Thanks for all the responses. Particularly useful to hear from @pannetone how it was dealt with for her DS as that is what I was hoping they would do for DS.

We did have another go and he got as far as getting it in his mouth but not sufficiently to get it moulded to his bite and there was no way he was going to keep it in. So I've sent him in with a note for the PE teacher and will follow up with the SENCO. I just hope the PE teacher doesn't take the same stance this morning as DH did - DH kept saying "he just has to put up with it; no one finds them comfy" and as I've never worn a mouthguard (but DH did at school), I wondered if I was being too precious about it. But you've reassured me that I'm not. DH finds it harder to accept that DS has issues (just about accepts the selective mutism given Ed Psych involvement etc but not all the other things) and worries about him being seen as being different - particularly now he's in a new school where most of the pupils will be unaware and just think he's very quiet, whereas four years of not talking to his primary school teachers made it pretty obvious!

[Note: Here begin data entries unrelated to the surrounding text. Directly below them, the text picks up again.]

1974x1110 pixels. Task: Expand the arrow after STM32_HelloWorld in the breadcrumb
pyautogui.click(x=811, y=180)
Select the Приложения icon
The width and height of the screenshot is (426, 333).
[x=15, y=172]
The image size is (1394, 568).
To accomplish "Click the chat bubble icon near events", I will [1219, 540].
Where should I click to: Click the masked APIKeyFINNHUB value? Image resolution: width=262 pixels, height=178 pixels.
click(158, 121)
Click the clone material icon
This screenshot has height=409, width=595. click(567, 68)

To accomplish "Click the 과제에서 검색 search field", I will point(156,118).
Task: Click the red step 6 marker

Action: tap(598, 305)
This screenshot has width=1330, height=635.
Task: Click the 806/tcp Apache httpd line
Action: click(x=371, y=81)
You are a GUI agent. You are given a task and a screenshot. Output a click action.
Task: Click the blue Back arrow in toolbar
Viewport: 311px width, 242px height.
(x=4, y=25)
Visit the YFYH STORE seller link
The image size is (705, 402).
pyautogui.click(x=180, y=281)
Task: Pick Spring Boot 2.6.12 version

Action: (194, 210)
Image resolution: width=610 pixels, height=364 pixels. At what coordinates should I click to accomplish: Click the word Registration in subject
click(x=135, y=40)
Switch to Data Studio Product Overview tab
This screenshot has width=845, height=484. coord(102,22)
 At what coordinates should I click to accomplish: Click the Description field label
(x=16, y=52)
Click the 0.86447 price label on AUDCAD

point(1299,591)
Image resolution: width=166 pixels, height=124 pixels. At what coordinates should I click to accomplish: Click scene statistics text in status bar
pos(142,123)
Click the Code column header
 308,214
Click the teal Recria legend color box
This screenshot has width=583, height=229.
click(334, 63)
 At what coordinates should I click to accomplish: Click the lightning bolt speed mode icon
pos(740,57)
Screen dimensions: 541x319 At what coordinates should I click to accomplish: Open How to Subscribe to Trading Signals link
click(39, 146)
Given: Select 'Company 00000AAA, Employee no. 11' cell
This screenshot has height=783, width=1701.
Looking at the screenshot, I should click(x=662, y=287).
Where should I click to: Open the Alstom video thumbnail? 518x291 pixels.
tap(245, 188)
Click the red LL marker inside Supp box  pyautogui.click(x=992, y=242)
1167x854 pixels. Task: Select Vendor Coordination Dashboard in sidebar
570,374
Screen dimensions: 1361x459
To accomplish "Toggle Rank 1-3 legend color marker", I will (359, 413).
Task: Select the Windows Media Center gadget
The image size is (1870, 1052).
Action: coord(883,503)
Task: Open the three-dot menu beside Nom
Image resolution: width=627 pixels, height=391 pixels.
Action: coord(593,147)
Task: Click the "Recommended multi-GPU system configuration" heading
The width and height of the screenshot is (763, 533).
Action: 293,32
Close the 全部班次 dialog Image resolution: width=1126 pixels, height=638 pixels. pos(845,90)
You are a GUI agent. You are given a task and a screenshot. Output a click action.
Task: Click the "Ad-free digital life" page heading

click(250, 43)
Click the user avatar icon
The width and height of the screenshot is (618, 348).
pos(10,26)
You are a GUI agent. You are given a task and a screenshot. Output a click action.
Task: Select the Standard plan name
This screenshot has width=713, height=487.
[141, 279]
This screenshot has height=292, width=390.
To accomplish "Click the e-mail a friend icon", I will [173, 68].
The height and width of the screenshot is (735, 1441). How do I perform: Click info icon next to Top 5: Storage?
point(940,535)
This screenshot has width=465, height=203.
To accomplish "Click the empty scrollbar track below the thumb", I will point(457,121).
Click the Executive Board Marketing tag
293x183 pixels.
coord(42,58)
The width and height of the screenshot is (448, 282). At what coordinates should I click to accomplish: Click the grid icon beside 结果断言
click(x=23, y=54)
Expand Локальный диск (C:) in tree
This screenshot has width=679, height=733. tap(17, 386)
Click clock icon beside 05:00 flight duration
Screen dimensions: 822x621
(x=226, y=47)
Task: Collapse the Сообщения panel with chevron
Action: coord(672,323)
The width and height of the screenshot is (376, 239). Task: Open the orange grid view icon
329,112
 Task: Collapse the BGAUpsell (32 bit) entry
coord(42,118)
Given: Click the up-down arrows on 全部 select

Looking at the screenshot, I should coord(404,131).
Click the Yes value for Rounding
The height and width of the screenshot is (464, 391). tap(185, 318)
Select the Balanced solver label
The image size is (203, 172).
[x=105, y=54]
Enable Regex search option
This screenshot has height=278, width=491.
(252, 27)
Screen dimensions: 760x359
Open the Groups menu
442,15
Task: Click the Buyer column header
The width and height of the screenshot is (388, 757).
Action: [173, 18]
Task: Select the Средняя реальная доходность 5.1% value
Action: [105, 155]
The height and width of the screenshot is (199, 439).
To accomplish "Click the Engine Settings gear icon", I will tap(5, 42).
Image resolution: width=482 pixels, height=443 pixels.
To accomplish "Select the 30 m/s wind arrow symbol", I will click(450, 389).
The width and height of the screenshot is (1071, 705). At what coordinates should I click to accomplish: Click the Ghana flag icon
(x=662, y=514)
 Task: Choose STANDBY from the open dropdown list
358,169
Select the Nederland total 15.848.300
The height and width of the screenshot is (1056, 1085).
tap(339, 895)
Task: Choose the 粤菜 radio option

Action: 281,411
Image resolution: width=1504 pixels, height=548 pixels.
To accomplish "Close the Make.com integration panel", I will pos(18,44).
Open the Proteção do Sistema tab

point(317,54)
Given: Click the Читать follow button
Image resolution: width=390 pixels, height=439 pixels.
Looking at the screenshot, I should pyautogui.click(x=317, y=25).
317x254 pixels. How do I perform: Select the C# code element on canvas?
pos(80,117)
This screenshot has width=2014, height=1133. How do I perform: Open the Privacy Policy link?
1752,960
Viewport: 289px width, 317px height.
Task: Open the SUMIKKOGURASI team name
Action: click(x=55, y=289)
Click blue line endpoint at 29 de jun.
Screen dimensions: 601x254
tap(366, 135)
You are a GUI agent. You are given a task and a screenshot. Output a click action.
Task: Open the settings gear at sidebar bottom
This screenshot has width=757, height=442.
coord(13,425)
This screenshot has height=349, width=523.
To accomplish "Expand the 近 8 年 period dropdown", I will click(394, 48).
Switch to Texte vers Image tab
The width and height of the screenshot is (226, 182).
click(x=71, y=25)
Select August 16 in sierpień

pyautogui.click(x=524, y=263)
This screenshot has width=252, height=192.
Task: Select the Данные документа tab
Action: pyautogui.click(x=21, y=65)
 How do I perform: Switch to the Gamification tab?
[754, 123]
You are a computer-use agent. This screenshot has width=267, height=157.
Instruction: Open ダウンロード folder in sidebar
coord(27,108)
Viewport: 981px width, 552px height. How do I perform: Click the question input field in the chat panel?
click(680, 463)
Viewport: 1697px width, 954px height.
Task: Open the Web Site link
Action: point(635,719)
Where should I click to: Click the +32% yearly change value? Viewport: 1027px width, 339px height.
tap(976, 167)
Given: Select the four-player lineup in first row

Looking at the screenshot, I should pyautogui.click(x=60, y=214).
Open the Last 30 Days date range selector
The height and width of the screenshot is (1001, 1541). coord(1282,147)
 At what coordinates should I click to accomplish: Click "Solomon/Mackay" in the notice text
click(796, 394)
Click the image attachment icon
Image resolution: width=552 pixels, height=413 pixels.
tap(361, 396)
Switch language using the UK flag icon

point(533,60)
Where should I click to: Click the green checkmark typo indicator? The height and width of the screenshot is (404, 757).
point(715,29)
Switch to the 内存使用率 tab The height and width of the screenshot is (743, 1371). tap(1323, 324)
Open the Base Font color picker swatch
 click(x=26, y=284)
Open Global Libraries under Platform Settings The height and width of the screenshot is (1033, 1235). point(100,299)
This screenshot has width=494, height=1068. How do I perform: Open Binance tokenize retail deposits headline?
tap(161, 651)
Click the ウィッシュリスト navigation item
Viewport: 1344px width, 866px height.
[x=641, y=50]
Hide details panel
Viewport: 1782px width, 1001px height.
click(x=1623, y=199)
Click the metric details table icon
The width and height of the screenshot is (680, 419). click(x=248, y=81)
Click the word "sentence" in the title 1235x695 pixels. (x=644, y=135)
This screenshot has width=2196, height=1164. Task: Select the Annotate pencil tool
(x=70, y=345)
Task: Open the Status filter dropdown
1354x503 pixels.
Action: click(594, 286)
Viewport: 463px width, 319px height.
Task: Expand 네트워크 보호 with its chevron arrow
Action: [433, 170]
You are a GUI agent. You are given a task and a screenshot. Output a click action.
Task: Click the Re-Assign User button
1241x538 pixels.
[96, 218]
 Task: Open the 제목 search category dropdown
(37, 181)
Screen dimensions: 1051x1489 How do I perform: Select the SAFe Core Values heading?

Hopefully the SENCO will be helpful. He seems decent enough and has quite a lot of experience with selective mutism - though knew nothing about DS having it until I chatted to him at a coffee morning, and we discovered that the previous SENCO hadn't actually done anything with the information we and DS's school had given her both in writing and verbally, so none of the teachers were aware.